14 DAY TRIAL // Investigators at the NASA Jet Propulsion Laboratory (JPL) in Pasadena, California are currently toying with the idea of creating flat, rug-like robots for exploring other worlds. Their efforts are supported by a grant from the NASA Innovative Advanced Concepts (NIAC) program, worth $100,000 (€72,000).
The main tenet in this proposal is eliminating most of the risks traditionally associated with planetary exploration. Many spacecraft have been lost during the intricate process of entering the atmosphere of another planet or moon. By sending robotic rugs fluttering to the surface on their own, much of these risks would be eliminated outright.
If applied, this proposal would represent a significant departure from existing mission protocols, which usually call for the development and construction of single, extremely-capable landers, orbiters, and rovers, such as the Mars Science Laboratory (MSL) rover Curiosity. These missions usually cost hundreds of millions to billions of dollars to put together.
What the JPL group is proposing is using masses of blanket-sized robotic landers, which would cost a lot less to design and build. Additionally, spreading these machines over larger areas minimizes the chances of all of them falling in areas that hold no scientific value. This also corrects any errors that may have appeared in their flight paths during descent.
This type of lander “gives you the capability to stack them up and distribute them over a wide range of areas rather than just be able to land in only one place, and have one shot at landing. We think it will enable NASA to go places that that they don't dare to go right now,” JPL expert Hamid Hemmati said at an NAIC symposium, held in late February at the Stanford University, as quoted by Space.

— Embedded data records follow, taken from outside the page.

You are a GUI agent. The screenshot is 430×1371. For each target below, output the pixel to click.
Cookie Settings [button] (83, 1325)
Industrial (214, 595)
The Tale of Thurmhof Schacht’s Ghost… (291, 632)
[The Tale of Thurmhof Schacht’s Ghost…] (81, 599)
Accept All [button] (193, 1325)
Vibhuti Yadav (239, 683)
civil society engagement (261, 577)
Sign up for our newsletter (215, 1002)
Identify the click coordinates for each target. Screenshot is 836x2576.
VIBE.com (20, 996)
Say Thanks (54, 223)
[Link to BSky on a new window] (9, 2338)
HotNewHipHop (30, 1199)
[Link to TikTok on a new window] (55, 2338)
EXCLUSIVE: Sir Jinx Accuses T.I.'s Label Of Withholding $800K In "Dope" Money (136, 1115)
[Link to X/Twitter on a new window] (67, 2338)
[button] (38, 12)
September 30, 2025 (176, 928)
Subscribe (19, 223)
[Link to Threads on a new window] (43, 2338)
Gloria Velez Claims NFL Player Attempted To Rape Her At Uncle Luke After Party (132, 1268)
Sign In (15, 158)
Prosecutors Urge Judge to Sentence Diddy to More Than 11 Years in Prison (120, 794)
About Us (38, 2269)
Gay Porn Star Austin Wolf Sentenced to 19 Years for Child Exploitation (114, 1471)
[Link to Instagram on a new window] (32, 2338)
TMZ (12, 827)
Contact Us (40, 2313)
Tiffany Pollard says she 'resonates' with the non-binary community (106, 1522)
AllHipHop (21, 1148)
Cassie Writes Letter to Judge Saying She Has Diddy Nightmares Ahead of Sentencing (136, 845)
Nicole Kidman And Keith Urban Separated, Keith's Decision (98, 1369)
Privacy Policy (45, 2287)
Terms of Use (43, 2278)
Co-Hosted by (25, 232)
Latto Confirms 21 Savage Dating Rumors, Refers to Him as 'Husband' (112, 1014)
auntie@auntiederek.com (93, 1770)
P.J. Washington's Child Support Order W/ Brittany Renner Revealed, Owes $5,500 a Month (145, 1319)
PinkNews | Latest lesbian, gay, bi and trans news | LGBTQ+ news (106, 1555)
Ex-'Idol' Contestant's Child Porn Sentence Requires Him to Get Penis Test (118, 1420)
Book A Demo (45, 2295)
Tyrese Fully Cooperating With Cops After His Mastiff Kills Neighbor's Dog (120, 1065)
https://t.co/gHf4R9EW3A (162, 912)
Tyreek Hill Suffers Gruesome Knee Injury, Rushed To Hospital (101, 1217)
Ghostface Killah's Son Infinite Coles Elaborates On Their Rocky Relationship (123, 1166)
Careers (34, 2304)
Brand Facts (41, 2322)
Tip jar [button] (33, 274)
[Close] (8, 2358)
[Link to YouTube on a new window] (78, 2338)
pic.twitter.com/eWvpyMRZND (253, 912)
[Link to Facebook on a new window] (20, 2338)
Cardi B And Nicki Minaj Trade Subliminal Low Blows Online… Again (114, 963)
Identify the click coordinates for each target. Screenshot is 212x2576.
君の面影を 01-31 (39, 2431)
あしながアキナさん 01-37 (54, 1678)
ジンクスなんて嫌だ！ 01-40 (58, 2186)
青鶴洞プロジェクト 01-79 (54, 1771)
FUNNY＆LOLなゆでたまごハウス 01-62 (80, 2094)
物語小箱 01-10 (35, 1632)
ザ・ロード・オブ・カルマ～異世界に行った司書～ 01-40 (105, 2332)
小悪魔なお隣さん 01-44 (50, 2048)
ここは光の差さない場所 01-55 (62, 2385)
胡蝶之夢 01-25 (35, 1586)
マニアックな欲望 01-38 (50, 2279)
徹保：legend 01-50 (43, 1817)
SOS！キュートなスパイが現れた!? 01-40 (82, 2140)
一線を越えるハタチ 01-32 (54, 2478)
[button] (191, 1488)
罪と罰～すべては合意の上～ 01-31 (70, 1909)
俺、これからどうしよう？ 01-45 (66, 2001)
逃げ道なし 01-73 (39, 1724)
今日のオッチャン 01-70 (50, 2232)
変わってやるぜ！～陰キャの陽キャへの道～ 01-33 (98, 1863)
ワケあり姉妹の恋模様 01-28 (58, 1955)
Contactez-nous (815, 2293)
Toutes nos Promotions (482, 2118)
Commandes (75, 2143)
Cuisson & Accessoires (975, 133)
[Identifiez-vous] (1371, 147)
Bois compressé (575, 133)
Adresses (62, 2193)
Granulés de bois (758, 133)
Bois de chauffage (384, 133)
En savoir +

Each of the proposed landers would be 1 meter long by 1 meter wide (3 by 3 feet), but just a centimeter (0.4 inches) thick. Due to their low weight, their atmospheric entry speed would be very low, meaning that they would not require altitude-control rockets, radars, and related systems to land safely.
“They don't all have to survive; we have dozens of them. Even if half of them make it, it's still good. We'll be happy,” Hemmati added. Each sheet lander would be powered up by solar cells, based on new thin and flexible electronics. The technology is still young today, but it will probably mature enough within the next half decade.
In addition to exploring worlds such as Mars, these landers would also work on more distant celestial bodies, such as the Jovian moon Europa, and Saturn's Enceladus. These moons are very likely to contain a liquid ocean buried under miles of ice, so a mission that actually touches down on their surface could contribute significantly to establishing their internal structures more precisely.
Furthermore, each sheet lander could receive energy through light beams, from the orbiter that deploys them. Such applications are currently being investigated at JPL. DARPA has provided the Lab with additional funds to study if laser weapons can be deployed on this platform on the battlefield.